__Aim of the exercise__. Begin at the line where "The image size" appears and reproduce exactly every line through the end of the data below, both included, skipping pictures.

======== Data supplied ========

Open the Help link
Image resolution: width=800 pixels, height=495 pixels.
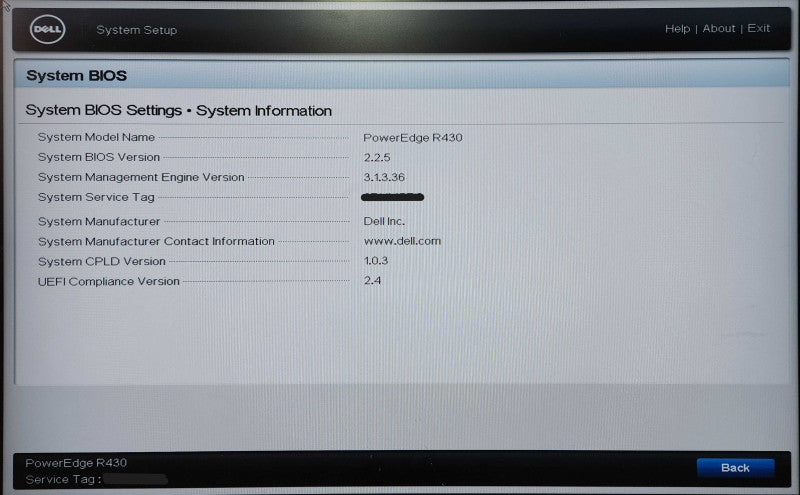click(677, 29)
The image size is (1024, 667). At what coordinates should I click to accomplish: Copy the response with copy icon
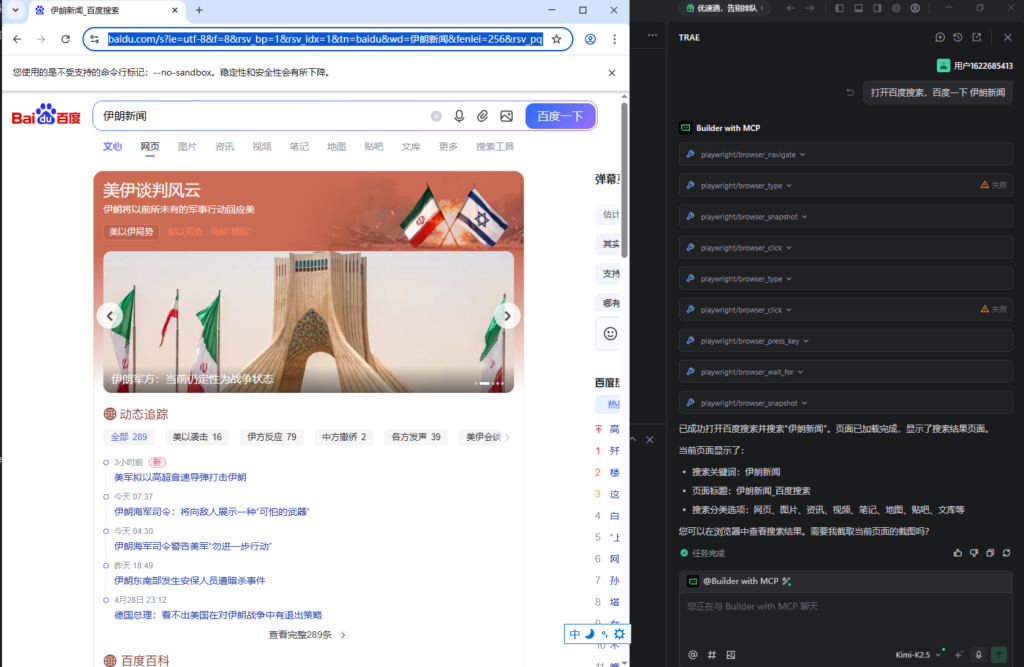pyautogui.click(x=990, y=553)
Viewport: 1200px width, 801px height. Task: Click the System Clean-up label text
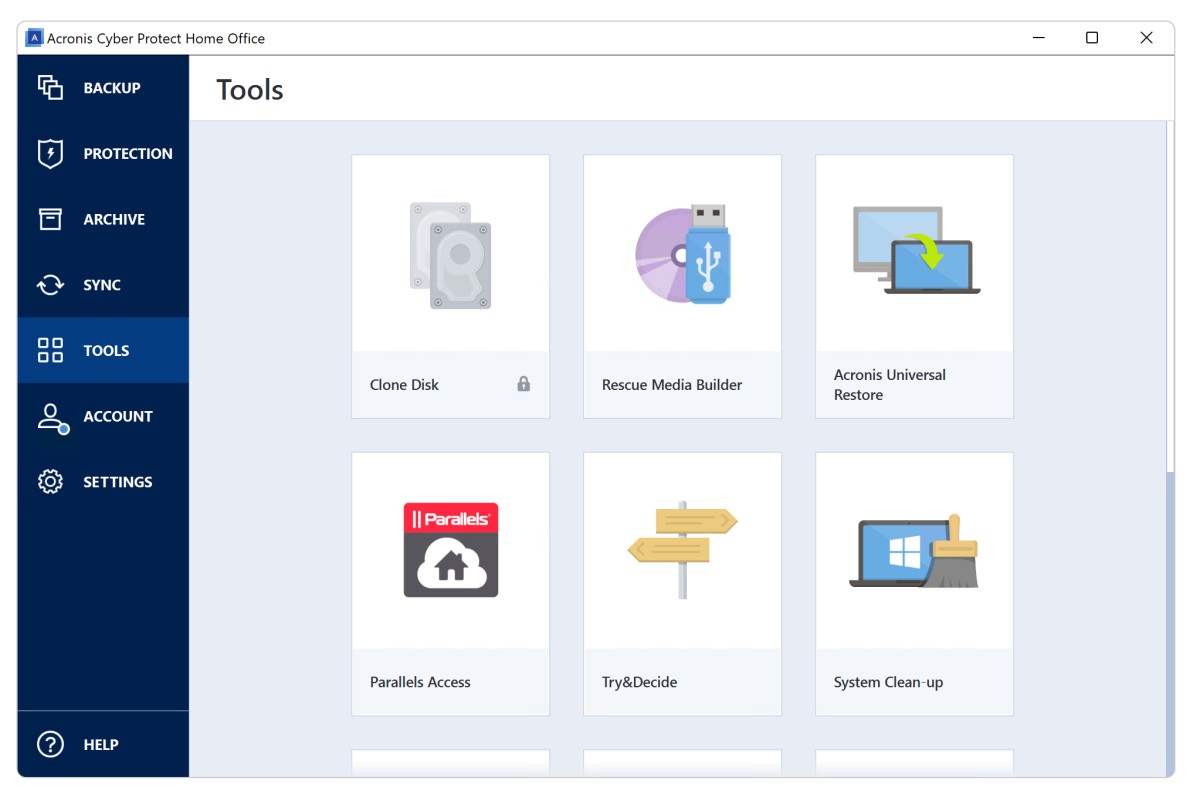point(888,682)
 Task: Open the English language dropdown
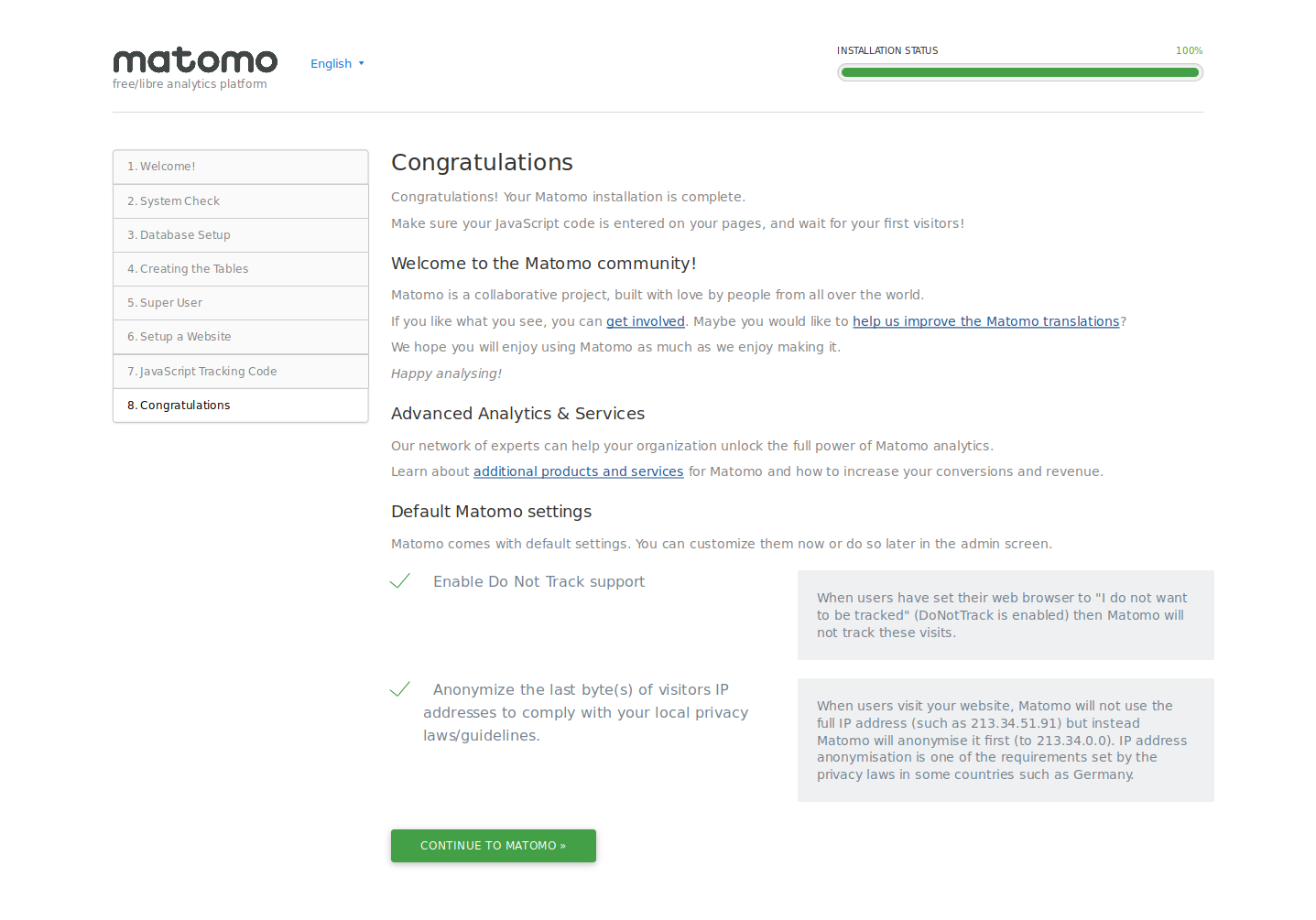pos(331,64)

========

__Solution__.
The image size is (1024, 667). At what coordinates should I click to accomplish: Copy the response with copy icon
pyautogui.click(x=990, y=553)
Viewport: 1200px width, 801px height. Task: Click the System Clean-up label text
point(888,682)
 Task: Open the English language dropdown
pos(331,64)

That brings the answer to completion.